Within the material below, locate the line with "Task: Click the lower green checkmark icon" and the line with "Open the ALM", then return those two lines and all lines between them, exactly as written.

== DATASET ENTRIES ==

┌────────

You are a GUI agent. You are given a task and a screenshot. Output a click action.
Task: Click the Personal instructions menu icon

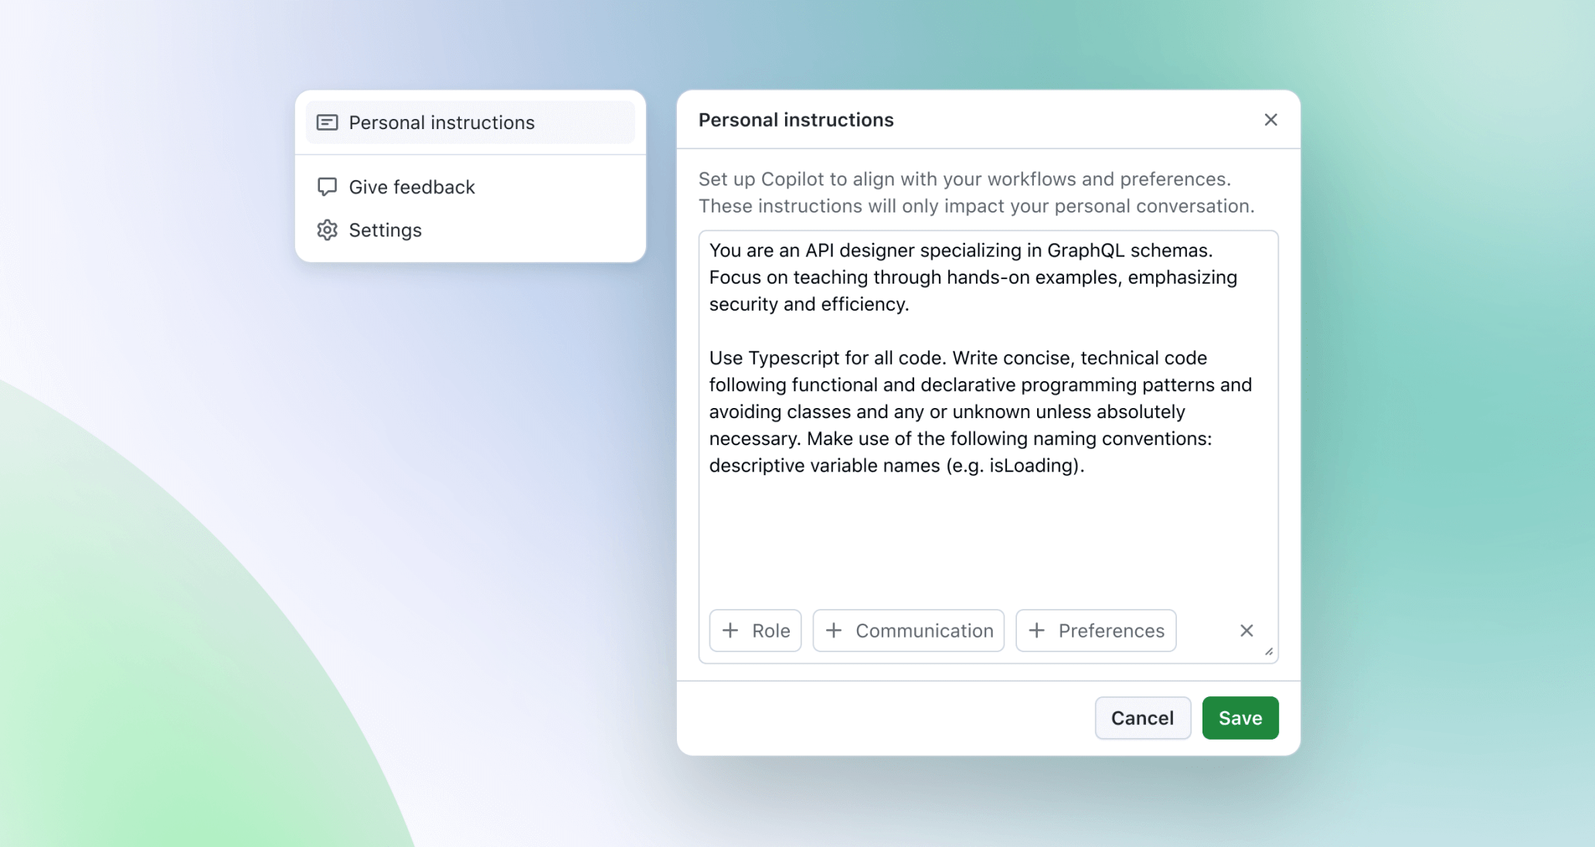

└────────
┌────────

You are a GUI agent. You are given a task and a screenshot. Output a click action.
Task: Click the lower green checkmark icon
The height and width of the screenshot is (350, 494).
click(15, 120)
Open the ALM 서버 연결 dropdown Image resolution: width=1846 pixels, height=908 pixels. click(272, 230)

└────────
┌────────

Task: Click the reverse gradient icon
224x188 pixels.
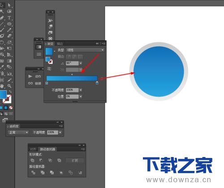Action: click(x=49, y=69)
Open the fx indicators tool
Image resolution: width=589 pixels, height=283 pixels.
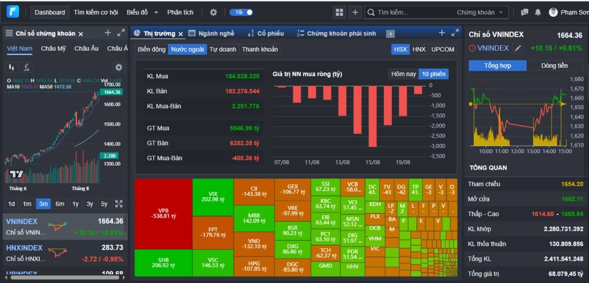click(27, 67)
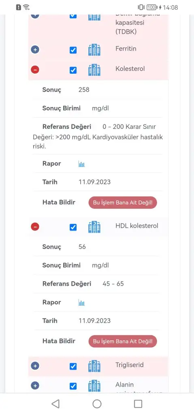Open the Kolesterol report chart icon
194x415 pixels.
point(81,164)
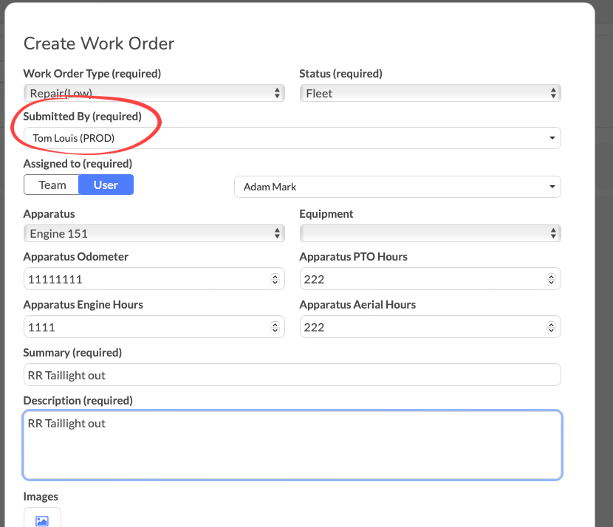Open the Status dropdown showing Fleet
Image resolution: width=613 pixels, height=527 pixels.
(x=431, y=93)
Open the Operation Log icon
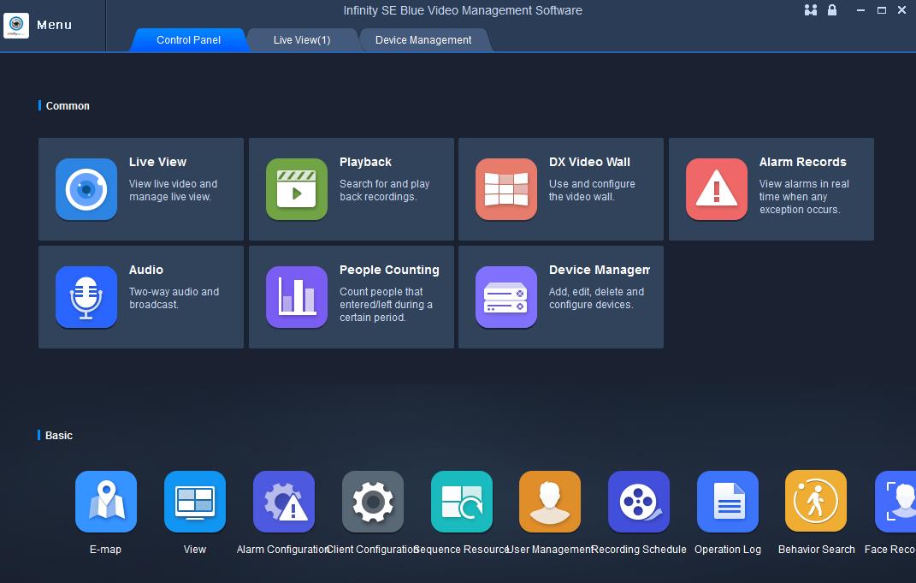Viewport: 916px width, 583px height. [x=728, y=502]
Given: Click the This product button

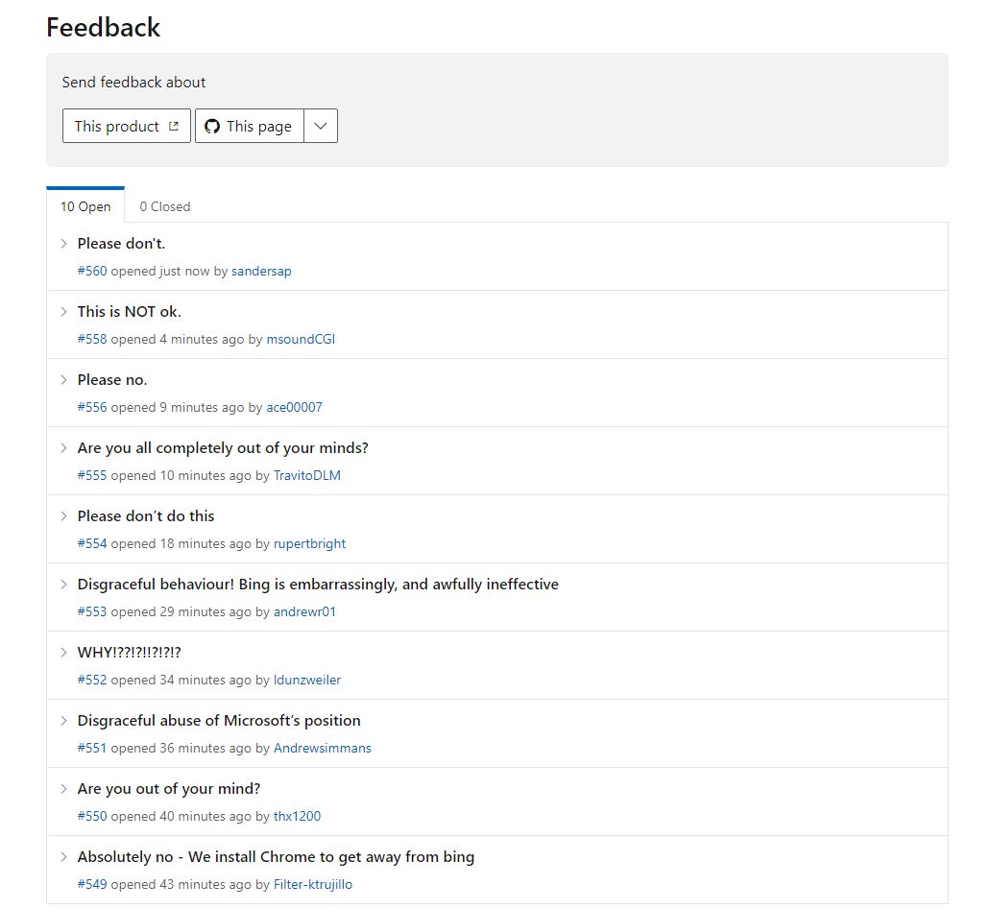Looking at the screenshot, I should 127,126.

└────────

== YOUR RESPONSE ==
Task: Click the lower green checkmark icon
The height and width of the screenshot is (350, 494).
click(15, 120)
Open the ALM 서버 연결 dropdown Image resolution: width=1846 pixels, height=908 pixels. click(272, 230)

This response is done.